Overal zie je koeien en drommen straathonden, hier en daar een varken. De chaos is ongelooflijk: brommers, motorriksja’s, ezelkarren, auto’s, koeien, honden, bussen, en zwaar overbelaste door dromedarissen getrokken karren krioelen door elkaar. Daartussen door proberen voetgangers nog een weg te vinden.
En dan te midden van die chaos vind je de serene pracht en praal van de forten en paleizen die getuigen van een ontzettend rijke en geciviliseerde cultuur.
De honden en koeien slapen ook vaak in groepen bij elkaar midden op de weg tussen het verkeer. Verbaas me nog dat het aantal doodgereden dieren niet hoger is.
We hebben er al wel verschillende gezien. Ook een dode koe die gewoon tussen mensen op straat ligt en waaraan drie honden zicht tegoed doen. Aangereden dieren laat men gewoon terplekke liggen. Ze worden niet aan de kant gelegd, laat staan opgeruimd.
Op zondag 5 december hebben we ’s ochtends de rattentempel van Deshnoke bezocht. Voor de ratten is deze en elke andere dag een feestdag.
Overal waar je maar kunt kijken genieten duizenden ratten van hun feestmaal.
De Indiërs die deze tempel bezoeken brengen rijke offers. Overal staan grote schalen vol melk, water of voedsel. De ratten drinken de melk, maar wassen zich er ook mee.
Ze zijn snoezig om te zien, weldoorvoed en speels, gezellig naast elkaar etend of drinkend. Het is één groot speelpaleis, ze klimmen op de hekken, de kandelaars en elkaar.
Heb met weemoed aan onze Sinterklaastraktatie gedacht, de kruidnoten die in mijn nog steeds afwezige koffer zitten. Die waren wel lekker geweest op de lange rit naar Jaisalmer, 335 km verderop, dicht tegen de Pakistaanse grens!

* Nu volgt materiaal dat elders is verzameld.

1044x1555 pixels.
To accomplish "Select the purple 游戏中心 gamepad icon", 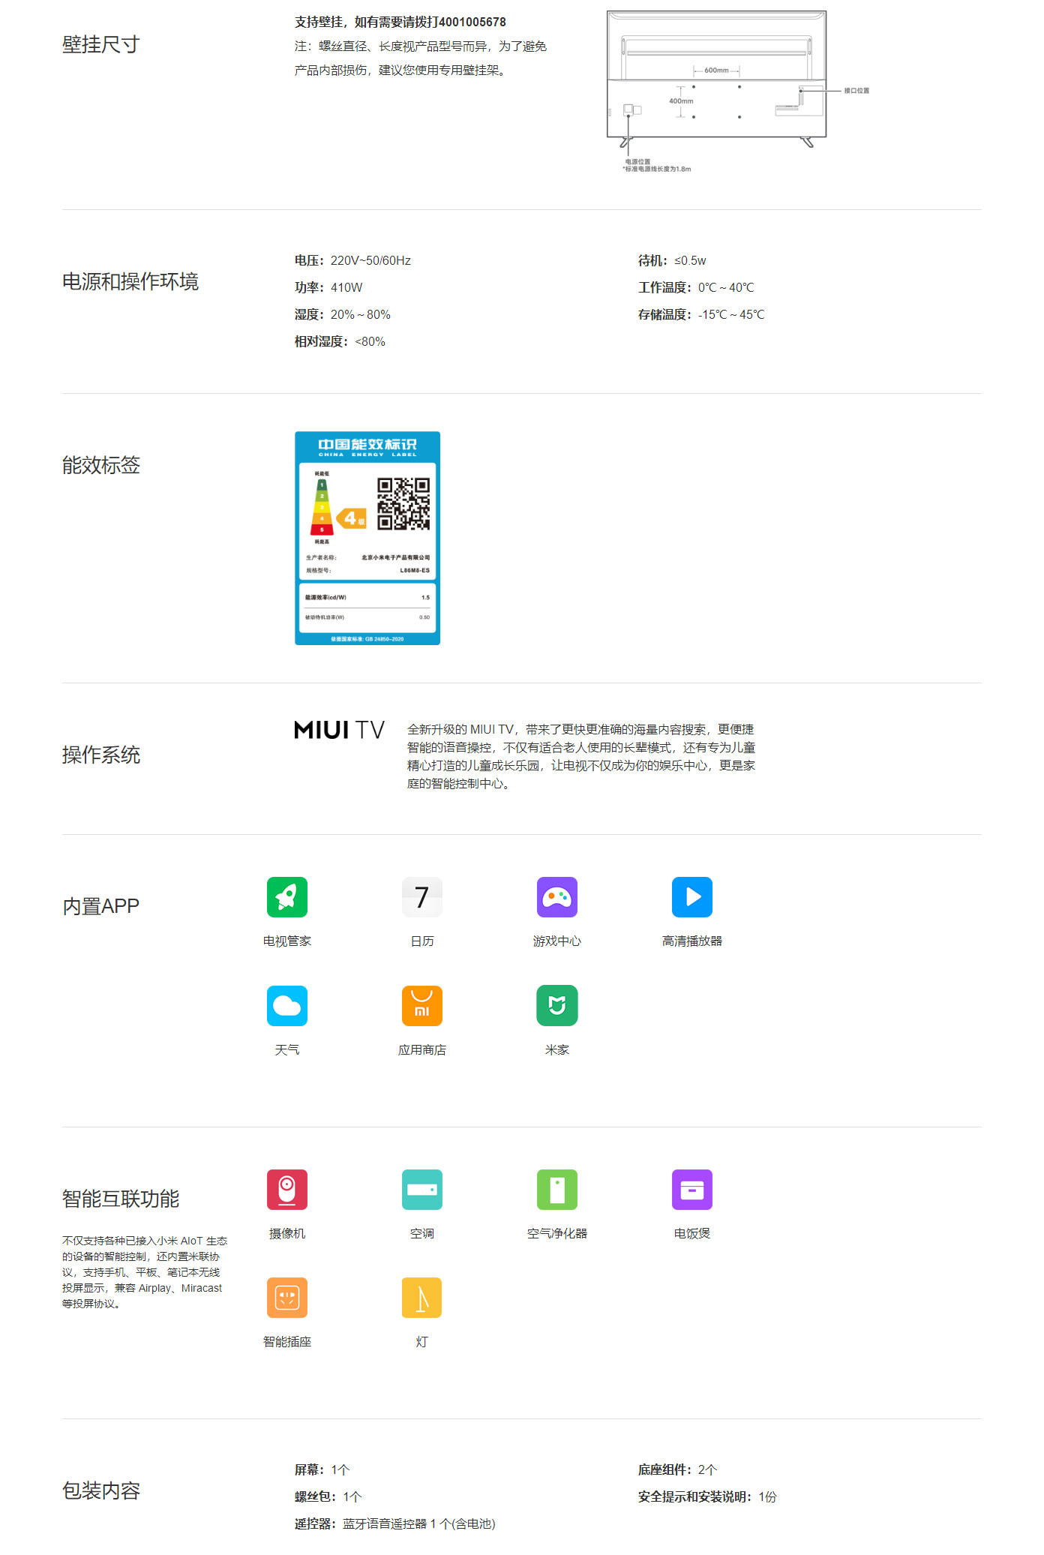I will (x=557, y=896).
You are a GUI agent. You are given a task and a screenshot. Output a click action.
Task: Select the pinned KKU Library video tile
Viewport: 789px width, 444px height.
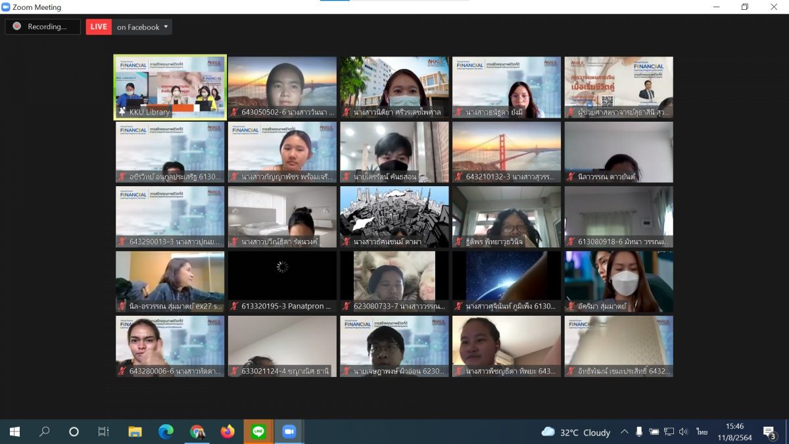[x=170, y=82]
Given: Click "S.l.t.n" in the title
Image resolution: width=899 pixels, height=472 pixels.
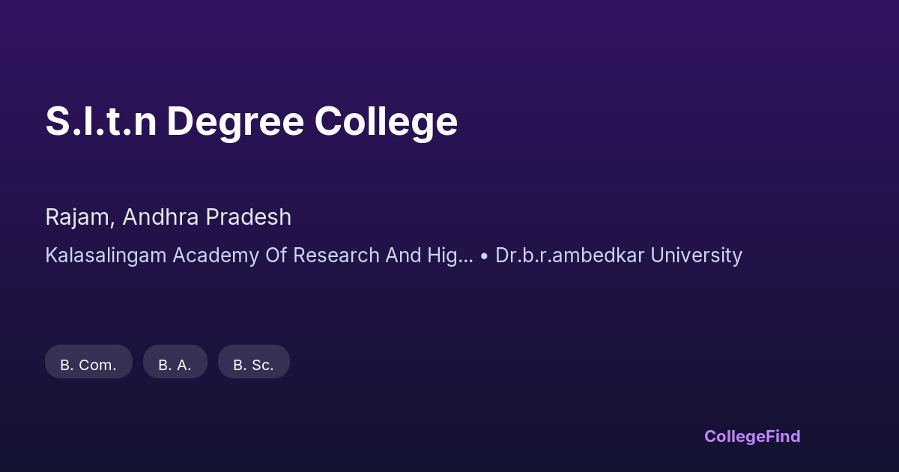Looking at the screenshot, I should click(101, 121).
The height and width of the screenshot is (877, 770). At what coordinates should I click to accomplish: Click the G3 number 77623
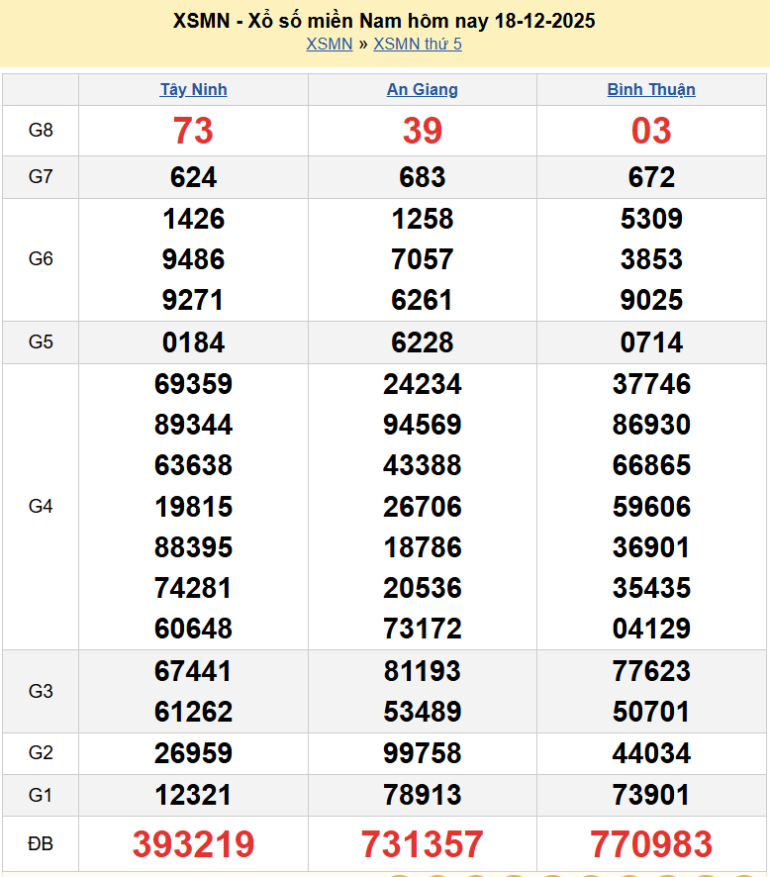pos(650,671)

Ondanks de in goede conditie verkerende weg, toch nog zo’n 7 uur durende rit. Ashok, onze chauffeur is erg zuinig op ons en zijn auto. Hij rijdt niet harder dan zo’n 70 à 80 kilometer per uur, ook al is er geen kip op de weg te zien.
Maar gelukkig kwamen we nog op tijd aan om de indrukwekkende vesting te zien in het licht van de ondergaande zon.